La cavità ospita anche numerosissime specie di invertebrati, di alto interesse biologico per la loro limitata area di distribuzione ed appartenenti, per la maggior parte, alla famiglia dei Coleotteri. La presenza di guano prodotto dai pipistrelli consente la vita di una ricca fauna di grotta, ma l'importanza del Buco del Frate è legata anche e soprattutto alla micro-fauna che la grotta ospita. Si tratta di alcuni elementi endemici (cioè viventi in pochissime località di un'area limitata) di entomofauna troglobia, quella cioè che abita i recessi più interni delle caverne, nel buio più profondo e quindi in assenza di ogni forma di vegetazione fotosintetizzante. La materia organica necessaria alla vita di questi insetti attraverso una pur breve catena alimentare è offerta dal guano ovvero dagli escrementi, delle colonie di pipistrelli frequentanti la grotta, seppur in numero sempre più ridotto nel corso degli ultimi anni. Questi insetti sono perfettamente adattati all'ambiente cavernicolo, ciechi per l'inutilità di organi di percezione visiva nel buio più totale, dotati invece di lunghe antenne sensibili e lunghi arti. 

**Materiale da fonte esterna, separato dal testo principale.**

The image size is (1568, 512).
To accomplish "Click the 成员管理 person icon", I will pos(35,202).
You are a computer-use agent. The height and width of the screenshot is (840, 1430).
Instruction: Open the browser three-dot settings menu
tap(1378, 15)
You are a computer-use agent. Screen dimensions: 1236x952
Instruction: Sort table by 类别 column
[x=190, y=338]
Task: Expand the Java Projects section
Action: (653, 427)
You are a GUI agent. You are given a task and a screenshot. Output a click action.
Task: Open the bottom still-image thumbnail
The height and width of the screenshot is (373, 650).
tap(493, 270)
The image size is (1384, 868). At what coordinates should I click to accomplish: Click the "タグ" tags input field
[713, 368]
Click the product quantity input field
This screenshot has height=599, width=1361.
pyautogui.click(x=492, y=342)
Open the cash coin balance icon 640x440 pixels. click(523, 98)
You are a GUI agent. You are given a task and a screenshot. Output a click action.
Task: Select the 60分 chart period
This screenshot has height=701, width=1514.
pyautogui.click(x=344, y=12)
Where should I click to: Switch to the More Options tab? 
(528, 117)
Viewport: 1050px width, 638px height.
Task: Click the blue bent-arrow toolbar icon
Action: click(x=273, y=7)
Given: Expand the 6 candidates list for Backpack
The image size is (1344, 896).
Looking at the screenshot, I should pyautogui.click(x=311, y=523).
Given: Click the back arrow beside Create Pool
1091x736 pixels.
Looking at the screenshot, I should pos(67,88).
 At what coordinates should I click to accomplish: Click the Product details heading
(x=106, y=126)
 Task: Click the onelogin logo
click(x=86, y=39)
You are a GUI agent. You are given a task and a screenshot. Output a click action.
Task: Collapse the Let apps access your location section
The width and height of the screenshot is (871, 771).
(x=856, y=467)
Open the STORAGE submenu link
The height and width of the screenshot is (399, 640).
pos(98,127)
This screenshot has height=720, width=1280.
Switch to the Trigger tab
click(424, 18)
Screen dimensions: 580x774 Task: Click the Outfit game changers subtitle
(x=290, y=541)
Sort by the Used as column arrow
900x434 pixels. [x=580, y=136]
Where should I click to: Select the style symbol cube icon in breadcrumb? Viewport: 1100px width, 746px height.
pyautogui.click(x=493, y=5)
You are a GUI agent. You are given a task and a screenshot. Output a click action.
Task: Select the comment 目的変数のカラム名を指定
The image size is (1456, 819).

Nella grotta sono state compiute fruttuose campagne paleontologiche di scavo, che hanno portato al rinvenimento di notevoli quantità di reperti fossili, appartenenti alla fauna preistorica. Si rinvennero reperti abbondanti e interessanti con fossili di micromammiferi, di lupo, jena, marmotta, castoro, gulo gulo o ghiottone, e, soprattutto, uno scheletro completamente ricomposto di Ursus spelaeus, ossia orso delle caverne, che costituisce uno degli esemplari più belli dei nostri musei.